SUPPLIED RECORDS: Begin
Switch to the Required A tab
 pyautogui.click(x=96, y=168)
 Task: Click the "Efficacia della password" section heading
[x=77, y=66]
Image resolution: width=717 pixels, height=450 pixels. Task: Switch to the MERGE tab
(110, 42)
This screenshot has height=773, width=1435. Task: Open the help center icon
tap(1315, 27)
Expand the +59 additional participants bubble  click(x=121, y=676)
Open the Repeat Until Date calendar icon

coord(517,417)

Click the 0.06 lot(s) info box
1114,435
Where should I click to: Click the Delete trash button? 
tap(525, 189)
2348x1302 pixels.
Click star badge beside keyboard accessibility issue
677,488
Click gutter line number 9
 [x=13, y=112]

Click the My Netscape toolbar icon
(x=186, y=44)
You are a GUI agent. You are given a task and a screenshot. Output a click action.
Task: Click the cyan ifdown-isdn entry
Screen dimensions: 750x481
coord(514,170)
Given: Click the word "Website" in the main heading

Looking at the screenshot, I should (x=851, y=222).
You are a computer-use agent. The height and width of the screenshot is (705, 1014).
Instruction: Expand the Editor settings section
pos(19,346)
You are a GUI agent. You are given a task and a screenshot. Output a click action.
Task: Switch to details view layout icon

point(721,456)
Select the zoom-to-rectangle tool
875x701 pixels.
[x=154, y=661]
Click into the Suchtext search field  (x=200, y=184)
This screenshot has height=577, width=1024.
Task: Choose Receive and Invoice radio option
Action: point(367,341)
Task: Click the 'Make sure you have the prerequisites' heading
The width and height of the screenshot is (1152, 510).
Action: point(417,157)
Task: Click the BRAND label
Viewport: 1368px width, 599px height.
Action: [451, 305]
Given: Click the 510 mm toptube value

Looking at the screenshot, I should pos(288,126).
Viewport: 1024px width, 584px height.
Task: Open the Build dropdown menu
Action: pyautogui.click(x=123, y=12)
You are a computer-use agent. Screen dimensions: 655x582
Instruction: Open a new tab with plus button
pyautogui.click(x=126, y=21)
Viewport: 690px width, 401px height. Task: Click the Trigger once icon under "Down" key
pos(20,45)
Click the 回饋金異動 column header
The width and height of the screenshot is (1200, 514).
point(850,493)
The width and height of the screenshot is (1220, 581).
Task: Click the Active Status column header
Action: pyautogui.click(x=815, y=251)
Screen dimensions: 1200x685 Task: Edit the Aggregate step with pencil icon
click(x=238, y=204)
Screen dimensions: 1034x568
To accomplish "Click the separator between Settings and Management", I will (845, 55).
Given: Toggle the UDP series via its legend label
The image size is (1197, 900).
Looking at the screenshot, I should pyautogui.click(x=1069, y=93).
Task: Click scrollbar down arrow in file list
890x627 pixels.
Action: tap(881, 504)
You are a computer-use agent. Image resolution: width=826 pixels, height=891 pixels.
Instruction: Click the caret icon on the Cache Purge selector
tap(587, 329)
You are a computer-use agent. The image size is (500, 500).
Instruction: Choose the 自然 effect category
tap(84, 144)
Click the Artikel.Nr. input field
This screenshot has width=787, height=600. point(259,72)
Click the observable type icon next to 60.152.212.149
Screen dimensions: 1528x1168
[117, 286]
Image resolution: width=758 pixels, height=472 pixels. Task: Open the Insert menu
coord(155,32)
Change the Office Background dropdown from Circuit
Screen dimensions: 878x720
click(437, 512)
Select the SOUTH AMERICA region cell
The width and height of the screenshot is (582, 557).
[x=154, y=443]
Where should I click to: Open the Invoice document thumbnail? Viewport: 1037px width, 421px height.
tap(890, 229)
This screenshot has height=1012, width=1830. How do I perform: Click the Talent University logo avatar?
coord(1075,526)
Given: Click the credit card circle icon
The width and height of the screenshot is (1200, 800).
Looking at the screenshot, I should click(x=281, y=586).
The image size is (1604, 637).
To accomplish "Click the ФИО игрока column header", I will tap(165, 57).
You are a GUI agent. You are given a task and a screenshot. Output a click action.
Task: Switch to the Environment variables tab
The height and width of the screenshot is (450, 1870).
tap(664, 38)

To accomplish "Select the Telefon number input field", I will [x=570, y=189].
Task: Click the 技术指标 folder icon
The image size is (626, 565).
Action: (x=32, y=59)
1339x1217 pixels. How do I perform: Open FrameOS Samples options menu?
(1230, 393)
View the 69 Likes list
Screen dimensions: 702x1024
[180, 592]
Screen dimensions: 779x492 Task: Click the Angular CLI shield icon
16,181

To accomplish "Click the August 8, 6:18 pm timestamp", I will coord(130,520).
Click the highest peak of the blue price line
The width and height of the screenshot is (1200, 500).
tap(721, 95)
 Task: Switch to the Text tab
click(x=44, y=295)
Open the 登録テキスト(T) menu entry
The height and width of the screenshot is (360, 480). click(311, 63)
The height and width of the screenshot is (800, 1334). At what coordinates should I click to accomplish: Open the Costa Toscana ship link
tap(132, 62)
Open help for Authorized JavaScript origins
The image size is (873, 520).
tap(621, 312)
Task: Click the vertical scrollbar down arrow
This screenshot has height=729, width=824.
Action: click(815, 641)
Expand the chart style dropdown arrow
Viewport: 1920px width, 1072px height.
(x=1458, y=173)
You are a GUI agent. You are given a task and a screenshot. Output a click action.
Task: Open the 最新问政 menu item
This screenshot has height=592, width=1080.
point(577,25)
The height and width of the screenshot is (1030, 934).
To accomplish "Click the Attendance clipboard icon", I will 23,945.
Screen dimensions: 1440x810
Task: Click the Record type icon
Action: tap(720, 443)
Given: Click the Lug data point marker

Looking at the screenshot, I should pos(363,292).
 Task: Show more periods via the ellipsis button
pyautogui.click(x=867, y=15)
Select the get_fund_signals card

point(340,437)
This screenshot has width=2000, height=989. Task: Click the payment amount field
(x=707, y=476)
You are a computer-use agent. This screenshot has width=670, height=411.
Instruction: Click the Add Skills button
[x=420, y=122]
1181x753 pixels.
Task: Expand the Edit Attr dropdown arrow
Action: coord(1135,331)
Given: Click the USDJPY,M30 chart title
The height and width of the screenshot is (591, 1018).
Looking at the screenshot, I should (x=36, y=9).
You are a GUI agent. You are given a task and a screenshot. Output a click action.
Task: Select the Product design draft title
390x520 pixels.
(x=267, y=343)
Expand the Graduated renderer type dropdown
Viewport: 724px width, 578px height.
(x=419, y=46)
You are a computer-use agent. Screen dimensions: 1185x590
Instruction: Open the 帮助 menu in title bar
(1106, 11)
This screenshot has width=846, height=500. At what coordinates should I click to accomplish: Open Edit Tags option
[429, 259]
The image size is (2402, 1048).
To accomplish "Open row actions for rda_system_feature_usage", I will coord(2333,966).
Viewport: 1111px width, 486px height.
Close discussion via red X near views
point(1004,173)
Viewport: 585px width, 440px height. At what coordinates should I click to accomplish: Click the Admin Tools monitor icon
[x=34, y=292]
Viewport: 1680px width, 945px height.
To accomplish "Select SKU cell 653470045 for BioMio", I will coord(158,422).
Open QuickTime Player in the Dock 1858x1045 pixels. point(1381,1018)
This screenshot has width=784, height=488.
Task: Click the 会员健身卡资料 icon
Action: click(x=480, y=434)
SUPPLIED RECORDS: End
**WHAT YOU ARE ASKED TO DO**: Each line of the records with the word "label" in it is to be copied.

**SOLUTION TO THIS PROBLEM**:
Task: Click the BRAND label
Given: Toggle the UDP series via its legend label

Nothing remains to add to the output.